Title

Impact of lower- vs. upper-hemifield presentation on automatic colour-deviance detection: a visual mismatch negativity study

Document Type

Article

Publication details

Muller, D, Roeber, U, Winkler, I, Trujillo-Barreto, N, Czigler, I & Schroger, E 2012, 'Impact of lower- vs. upper-hemifield presentation on automatic colour-deviance detection: a visual mismatch negativity study', Brain Research, vol. 1472, pp. 89-98.

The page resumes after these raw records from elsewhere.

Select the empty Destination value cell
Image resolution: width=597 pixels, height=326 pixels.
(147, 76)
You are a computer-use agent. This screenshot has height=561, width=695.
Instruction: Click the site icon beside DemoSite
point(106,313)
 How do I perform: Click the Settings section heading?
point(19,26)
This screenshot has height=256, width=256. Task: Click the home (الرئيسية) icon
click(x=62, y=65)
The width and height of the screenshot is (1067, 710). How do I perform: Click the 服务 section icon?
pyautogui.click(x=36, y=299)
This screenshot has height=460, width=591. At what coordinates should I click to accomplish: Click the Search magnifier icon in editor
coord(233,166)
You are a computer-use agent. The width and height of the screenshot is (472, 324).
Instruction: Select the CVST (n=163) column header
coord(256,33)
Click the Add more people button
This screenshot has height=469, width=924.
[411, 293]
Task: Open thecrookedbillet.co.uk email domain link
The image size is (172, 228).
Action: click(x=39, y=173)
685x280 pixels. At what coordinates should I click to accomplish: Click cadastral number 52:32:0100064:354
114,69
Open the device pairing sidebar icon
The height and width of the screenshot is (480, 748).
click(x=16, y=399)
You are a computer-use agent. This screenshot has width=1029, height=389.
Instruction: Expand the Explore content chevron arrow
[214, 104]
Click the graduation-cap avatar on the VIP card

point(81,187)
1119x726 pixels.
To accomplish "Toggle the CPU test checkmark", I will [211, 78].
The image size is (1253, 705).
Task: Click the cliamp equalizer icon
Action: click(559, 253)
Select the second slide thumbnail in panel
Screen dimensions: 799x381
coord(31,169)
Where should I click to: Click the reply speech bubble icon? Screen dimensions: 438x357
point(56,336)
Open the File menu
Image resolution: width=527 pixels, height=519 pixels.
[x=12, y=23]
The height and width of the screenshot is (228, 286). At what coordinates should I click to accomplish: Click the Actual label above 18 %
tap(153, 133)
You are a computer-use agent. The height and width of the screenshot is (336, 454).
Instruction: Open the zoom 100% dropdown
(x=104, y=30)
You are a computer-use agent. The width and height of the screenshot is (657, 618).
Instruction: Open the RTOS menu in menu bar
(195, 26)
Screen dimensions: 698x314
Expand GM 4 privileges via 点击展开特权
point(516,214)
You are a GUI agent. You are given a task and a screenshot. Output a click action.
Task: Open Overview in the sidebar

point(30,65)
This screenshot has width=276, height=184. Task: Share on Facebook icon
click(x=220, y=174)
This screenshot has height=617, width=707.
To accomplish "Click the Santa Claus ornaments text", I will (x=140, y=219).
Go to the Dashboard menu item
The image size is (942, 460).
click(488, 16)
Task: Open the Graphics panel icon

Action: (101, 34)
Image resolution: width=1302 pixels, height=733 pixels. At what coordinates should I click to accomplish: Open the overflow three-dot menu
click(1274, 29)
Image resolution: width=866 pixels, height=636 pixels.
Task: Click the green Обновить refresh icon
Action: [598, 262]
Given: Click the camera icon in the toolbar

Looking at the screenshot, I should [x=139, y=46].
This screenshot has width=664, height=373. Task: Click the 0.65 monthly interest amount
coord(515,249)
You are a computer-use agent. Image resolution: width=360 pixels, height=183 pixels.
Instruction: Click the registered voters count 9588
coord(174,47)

Published version available from: http://dx.doi.org/10.1016/j.brainres.2012.07.016

Peer Reviewed

Peer-Reviewed

Abstract

The automatic processing of deviances from the temporal context of the visual environment has become an important topic in visual cognitive sciences, which is often investigated using the visual mismatch negativity (vMMN). This event-related potential (ERP) component is elicited by an irregular stimulus (e.g., a red disc) presented in a series of stimuli (e.g., green discs) comprising a temporal regularity (e.g., colour repetition). We determined the influence of lower- vs. upper-hemifield presentation of the irregular stimulus on the vMMN while using whole-field stimulus displays controlling for sustained shifts in spatial attention. Deviances presented in the lower hemifield elicited a larger vMMN than the ones presented in the upper hemifield at a latency of 200–280 ms. However, this asymmetry was preceded by deviance-related hemifield effects already emerging at an earlier latency (110–150 ms), where upper-hemifield deviances elicited a positive potential but lower-hemifield deviances did not. With variable resolution electromagnetic tomography (VARETA) early deviance-related activity was localised to retinotopically organised regions of the visual cortex (BA 17/18) and vMMN-sources were localised to the middle/superior occipital gyrus, to higher areas along the temporal visual stream, but also to BA 17/18. We argue that the upper/lower-hemifield vMMN asymmetry relies at least partially on the hemifield-dependent differential sensitivity of early deviance-related activity generated in retinotopically organised regions of the visual cortex. However, a superior automatic processing of deviances presented in the lower visual hemifield may also contribute to the effect.